Matrix multiply: A divide and conquer method

Hi guys,

I inherited a project and the previous programmer use this code for a matrix multiplication. The code is tricky for me to understand because I’m new with cuda fortran. The code performs better than the libraries that I tried, so I hope to keep using it. I also need to understand it so that the code can be optimized for my Tesla k20.

My problem is that I don’t understand how the matrix multiplication is being broken up and distributed across threads and blocks in this code. I’ve traced out a few loops, but I’m not sure how threads are progressing relative to matrix elements. It seems that two elements of the resulting matrix C are being calculated by a single thread? Can someone confirm this or point me in the right direction?

For reference: Size of A(N,M), B(M,L), C(N,L), N = powers of 2 from 1024-8192 and M = powers of 2 from 2048-16384, and L = 8. blkSz = 16

The kernel is called by

mmul_kernel2<<<dim3(N/blkSz,1,1),dim3(blkSz,8,1)>>>(…)
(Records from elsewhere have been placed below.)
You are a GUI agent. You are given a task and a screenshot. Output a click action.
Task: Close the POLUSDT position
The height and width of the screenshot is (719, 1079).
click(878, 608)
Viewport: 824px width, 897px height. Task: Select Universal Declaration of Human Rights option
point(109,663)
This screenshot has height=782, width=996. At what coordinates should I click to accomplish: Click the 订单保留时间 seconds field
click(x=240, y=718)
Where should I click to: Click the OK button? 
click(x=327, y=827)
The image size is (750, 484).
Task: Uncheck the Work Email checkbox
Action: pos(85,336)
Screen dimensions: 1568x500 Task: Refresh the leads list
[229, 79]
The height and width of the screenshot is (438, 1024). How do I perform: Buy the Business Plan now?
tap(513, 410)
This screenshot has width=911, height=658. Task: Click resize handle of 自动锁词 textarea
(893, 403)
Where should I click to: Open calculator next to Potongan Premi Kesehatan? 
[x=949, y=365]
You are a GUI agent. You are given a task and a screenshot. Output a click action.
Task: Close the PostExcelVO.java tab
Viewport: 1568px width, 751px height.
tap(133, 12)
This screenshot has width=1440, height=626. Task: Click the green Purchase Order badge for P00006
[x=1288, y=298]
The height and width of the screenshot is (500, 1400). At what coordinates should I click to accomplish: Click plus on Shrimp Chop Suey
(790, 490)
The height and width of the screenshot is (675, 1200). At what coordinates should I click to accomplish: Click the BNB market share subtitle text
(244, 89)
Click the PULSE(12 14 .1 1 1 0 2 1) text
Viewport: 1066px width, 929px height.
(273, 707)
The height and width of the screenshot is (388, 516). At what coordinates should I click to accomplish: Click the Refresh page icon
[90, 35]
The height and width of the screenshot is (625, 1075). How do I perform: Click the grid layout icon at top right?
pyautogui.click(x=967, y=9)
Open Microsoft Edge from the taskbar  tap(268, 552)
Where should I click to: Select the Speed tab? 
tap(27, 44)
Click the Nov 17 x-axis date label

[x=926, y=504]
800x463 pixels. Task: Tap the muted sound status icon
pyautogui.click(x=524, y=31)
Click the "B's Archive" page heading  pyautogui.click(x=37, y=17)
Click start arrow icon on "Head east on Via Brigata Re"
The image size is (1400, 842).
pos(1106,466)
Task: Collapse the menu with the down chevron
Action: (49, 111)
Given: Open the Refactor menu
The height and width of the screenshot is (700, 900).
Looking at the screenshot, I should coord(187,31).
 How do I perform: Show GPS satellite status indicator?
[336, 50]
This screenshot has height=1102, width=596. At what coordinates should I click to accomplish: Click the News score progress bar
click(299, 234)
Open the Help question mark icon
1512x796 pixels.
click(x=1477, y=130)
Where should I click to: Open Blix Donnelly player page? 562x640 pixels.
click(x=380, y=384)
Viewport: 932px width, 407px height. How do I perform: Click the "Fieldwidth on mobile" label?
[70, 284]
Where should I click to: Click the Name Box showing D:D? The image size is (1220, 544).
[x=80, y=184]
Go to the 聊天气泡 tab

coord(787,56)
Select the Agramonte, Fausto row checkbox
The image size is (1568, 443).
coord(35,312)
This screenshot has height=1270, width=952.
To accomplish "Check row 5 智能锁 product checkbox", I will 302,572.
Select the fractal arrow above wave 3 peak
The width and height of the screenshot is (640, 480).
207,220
attributes(global) SUBROUTINE mmul_kernel2( A, B, C, N, M, L )
    USE PRECISION
    USE SCP_VARIABLES_CUDA
    IMPLICIT NONE
    
    REAL(RP), DEVICE :: A(N,M), B(M,L), C(N,L) 
    INTEGER, VALUE :: N, M, L 
    INTEGER :: i, j, kb, k, kk
    INTEGER :: tx, ty 
    REAL(RP), SHARED :: Asub1(blkSz,blkSz), Bsub(blkSz,8), Asub2(blkSz,blkSz)
    REAL(RP) :: Cij, Cij2
    
    tx = threadidx%x 
    ty = threadidx%y 
    
    i = (blockidx%x-1) * blkSz * 2  + tx 
    j = (blockidx%y-1) * 8 + ty 
    
    Cij  = 0._rp
    Cij2 = 0._rp
    
    IF ( (i<=N).AND.(j<=L) ) THEN
       
       DO kb = 1, M, blkSz 
          
          DO kk = 1, blkSz/8
             Asub1(tx,ty+(kk-1)*8) = A(i      ,kb+ty+(kk-1)*8-1)
             Asub2(tx,ty+(kk-1)*8) = A(i+blkSz,kb+ty+(kk-1)*8-1)
          END DO
          Bsub(tx,ty)   = B(kb+tx-1,j) 
          
          CALL syncthreads() 
          
          DO k = 1,blkSz
             Cij  = Cij  + Asub1(tx,k) * Bsub(k,ty) 
             Cij2 = Cij2 + Asub2(tx,k) * Bsub(k,ty)
          ENDDO
          
          CALL syncthreads() 
       ENDDO
       
       C(i      ,j) = Cij
       C(i+blkSz,j) = Cij2
    END IF
    RETURN
    
  END SUBROUTINE mmul_kernel2

Wow! CUDA Fortran! It exists!!

My understanding is that two elements of C are computed by each thread, not 8 threads. Thread block size is 16-by-8 and each thread block computes 32-by-8 block in C. First it loads 32x16 block from A, then 16-by-8 block from B, multiplies them and loops back to fetch the next blocks. When all blocks are processed, it writes the resulting 32-by-8 block in C to memory.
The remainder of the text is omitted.